### EXERCISE AIM
A faithful copy is required: transcribe each line below exactly, minus the pictures.
--- DATA SUPPLIED Enclosed Below ---
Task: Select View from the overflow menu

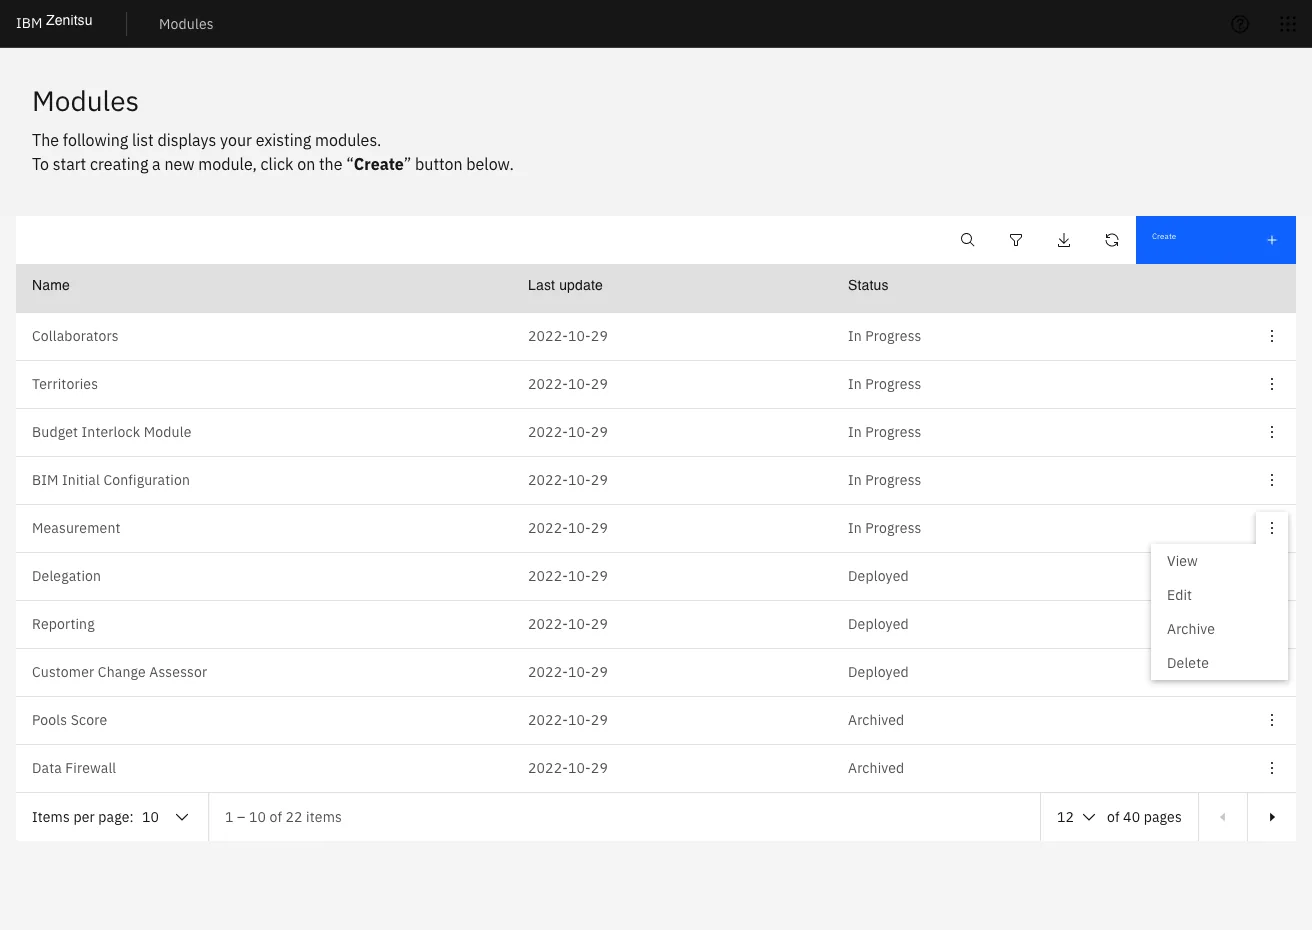Action: [1182, 561]

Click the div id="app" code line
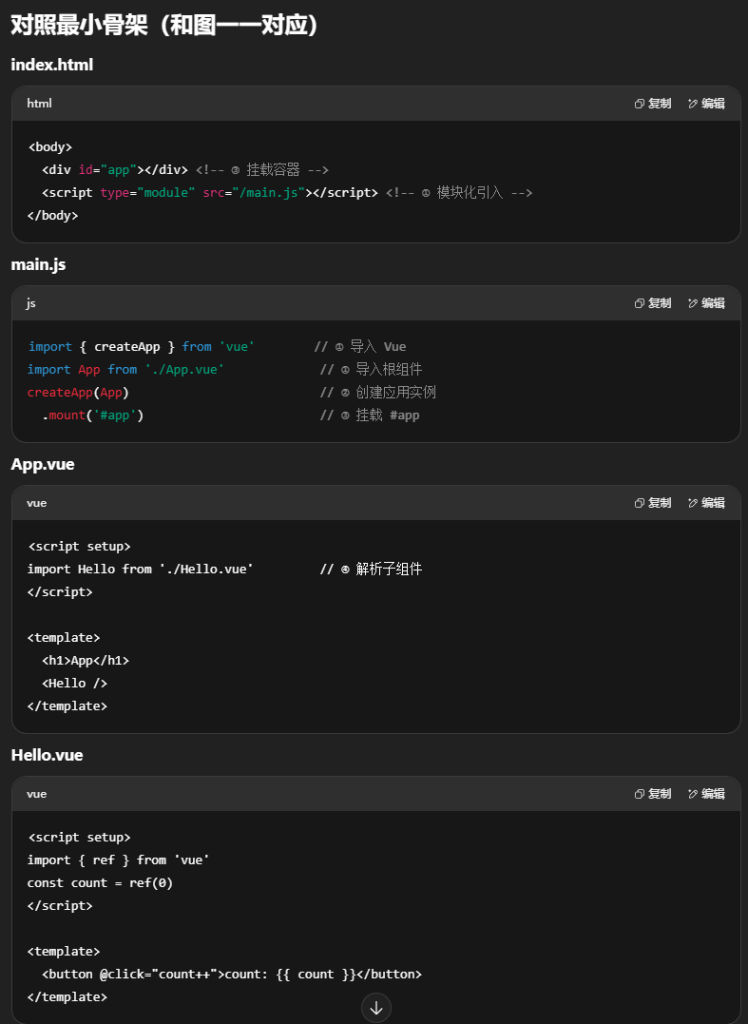tap(114, 169)
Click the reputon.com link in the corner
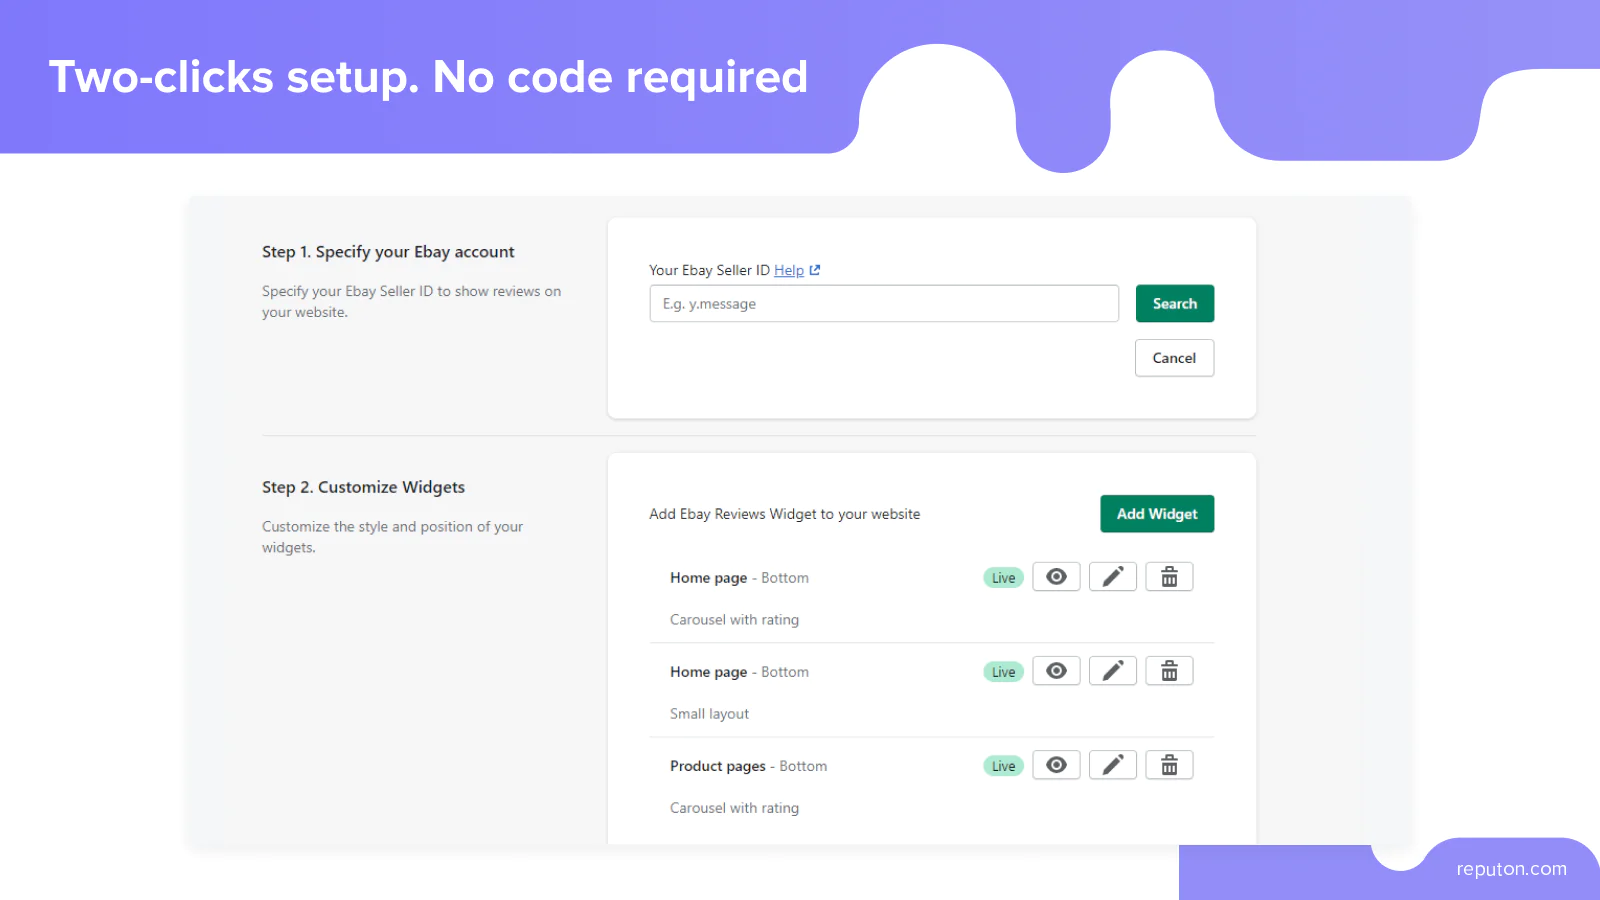This screenshot has height=900, width=1600. pos(1511,869)
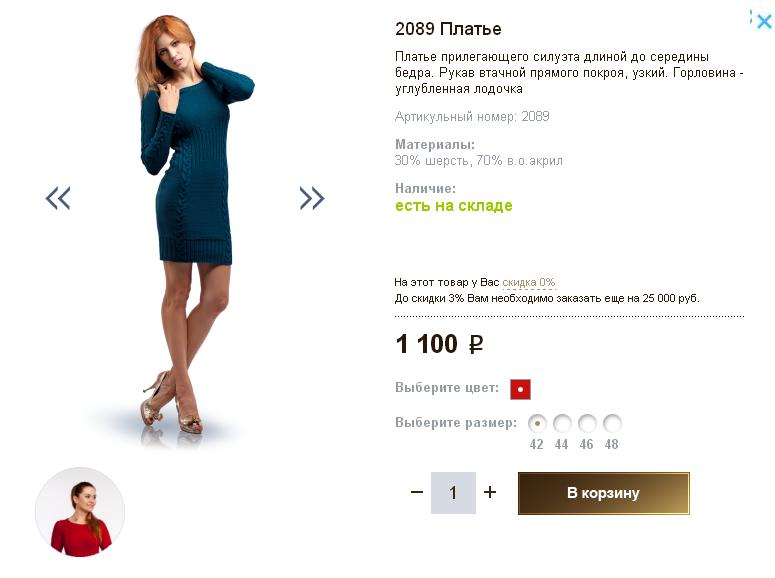Select size 42 radio button
This screenshot has width=775, height=578.
[537, 423]
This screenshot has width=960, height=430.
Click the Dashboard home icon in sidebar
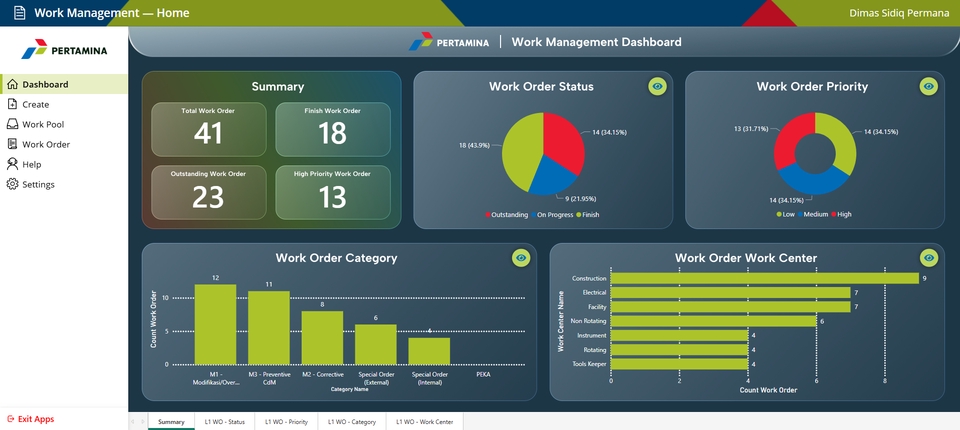(12, 85)
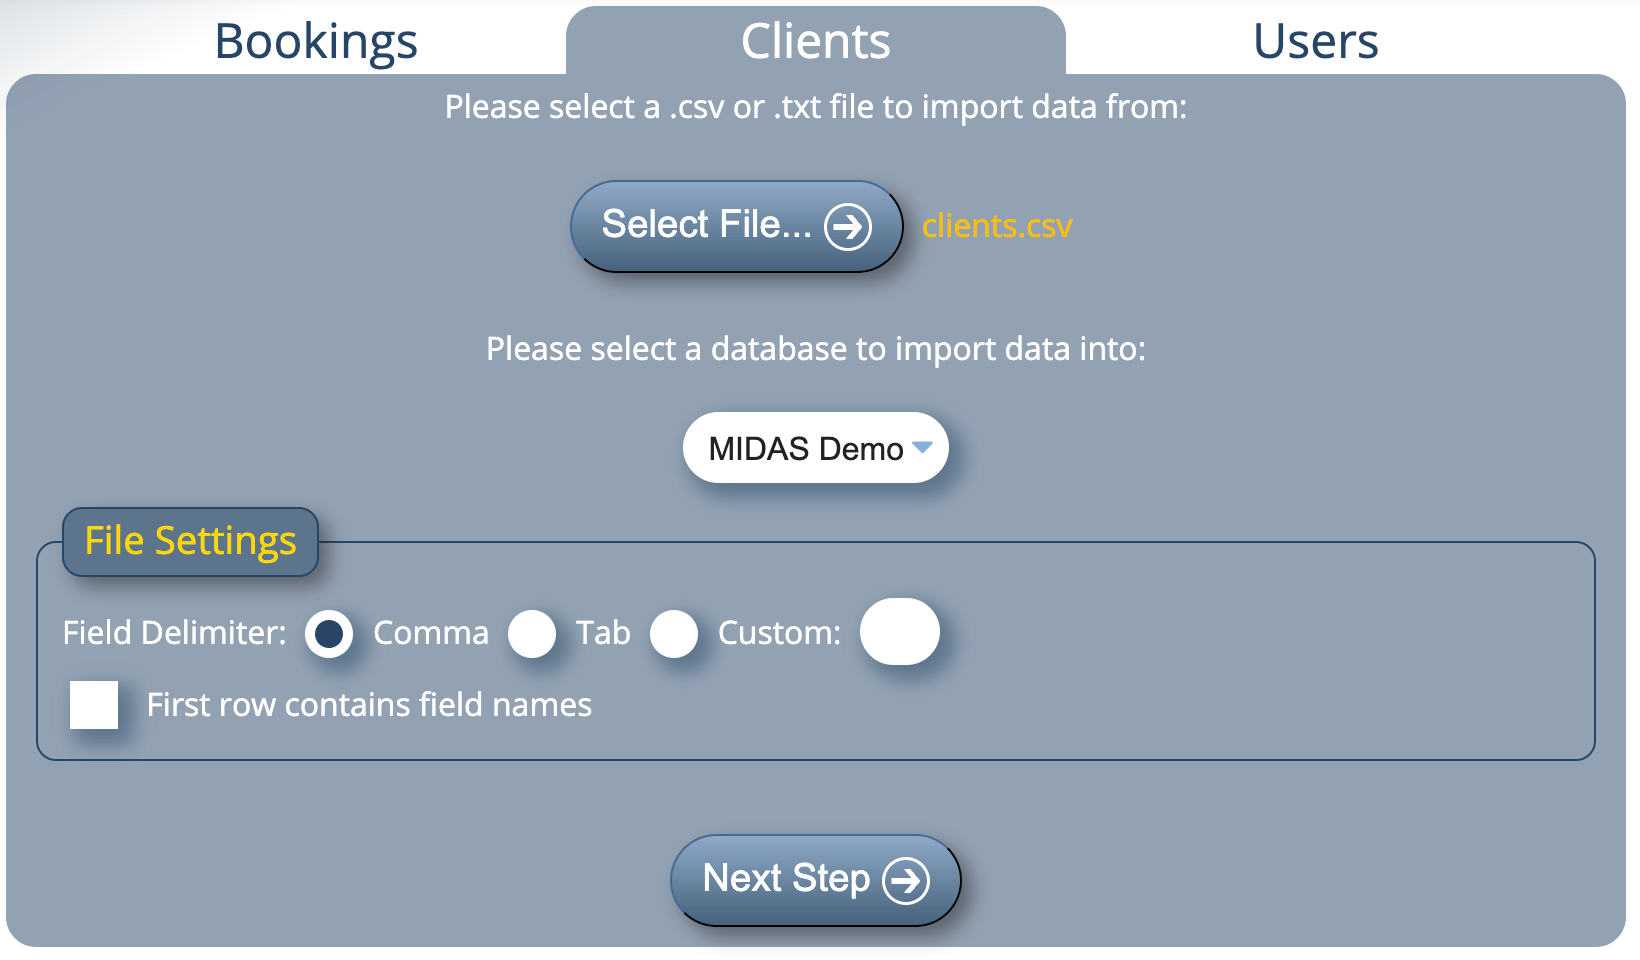Click the arrow icon inside Next Step button

pos(906,880)
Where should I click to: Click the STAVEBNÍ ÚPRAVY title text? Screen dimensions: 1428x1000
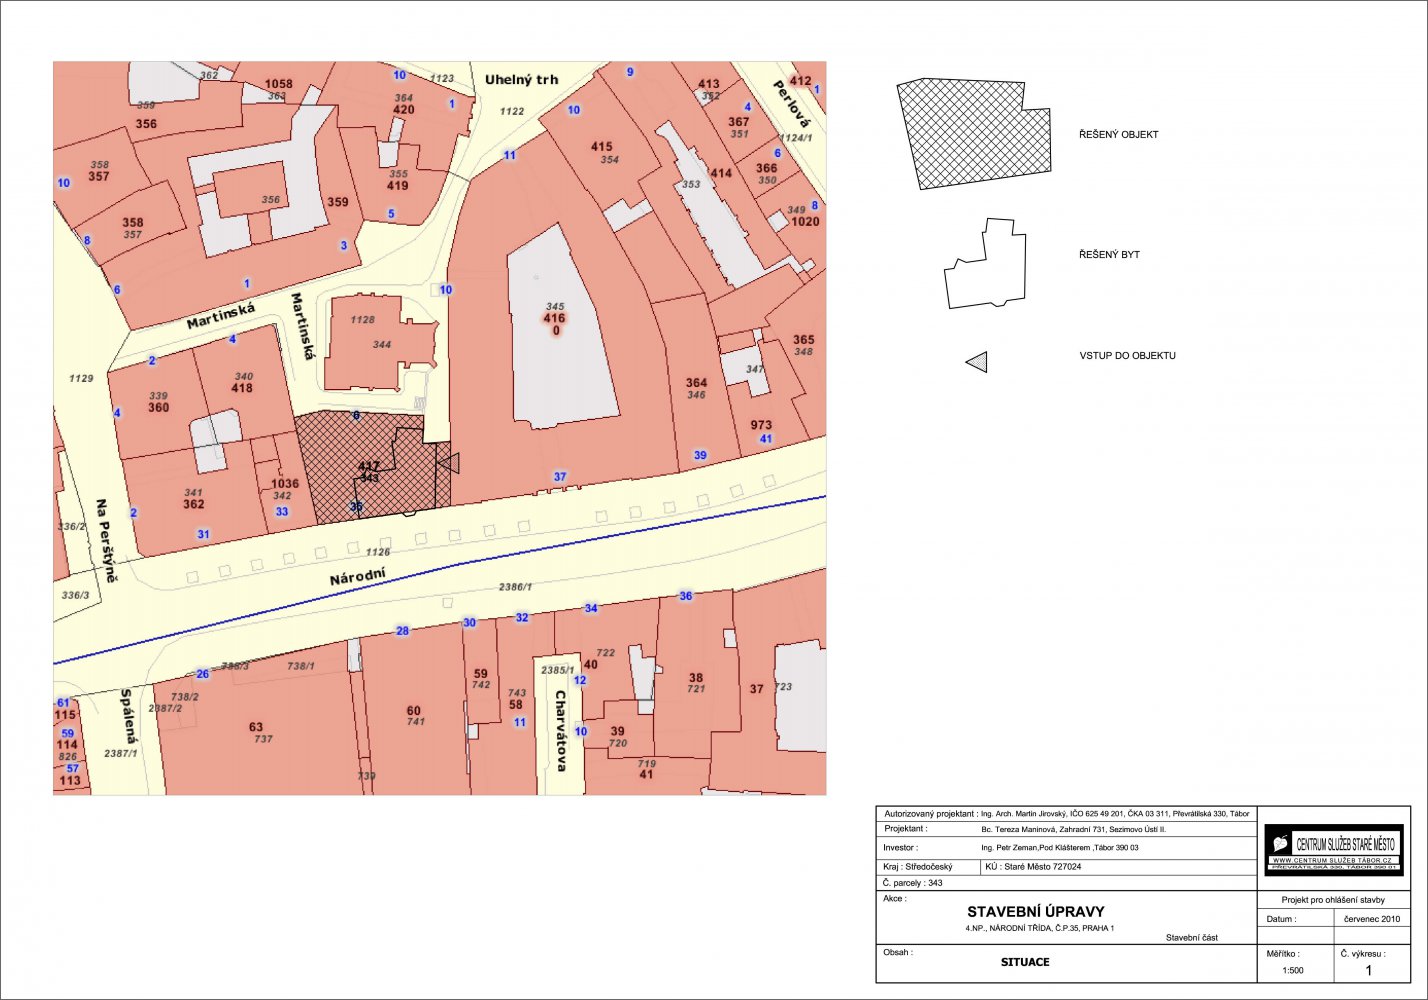(x=1035, y=912)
--- End of Enclosed DATA SUPPLIED ---
### TASK OUTPUT
Task: Select View from the overflow menu

Action: [1182, 561]

Click the div id="app" code line
tap(114, 169)
Click the reputon.com link in the corner
This screenshot has height=900, width=1600. pos(1511,869)
Select size 42 radio button
This screenshot has width=775, height=578.
[537, 423]
This screenshot has width=960, height=430.
Click the Dashboard home icon in sidebar
(12, 85)
Click the arrow icon inside Next Step button

pos(906,880)
Where should I click to: Click the STAVEBNÍ ÚPRAVY title text? Screen dimensions: 1428x1000
(x=1035, y=912)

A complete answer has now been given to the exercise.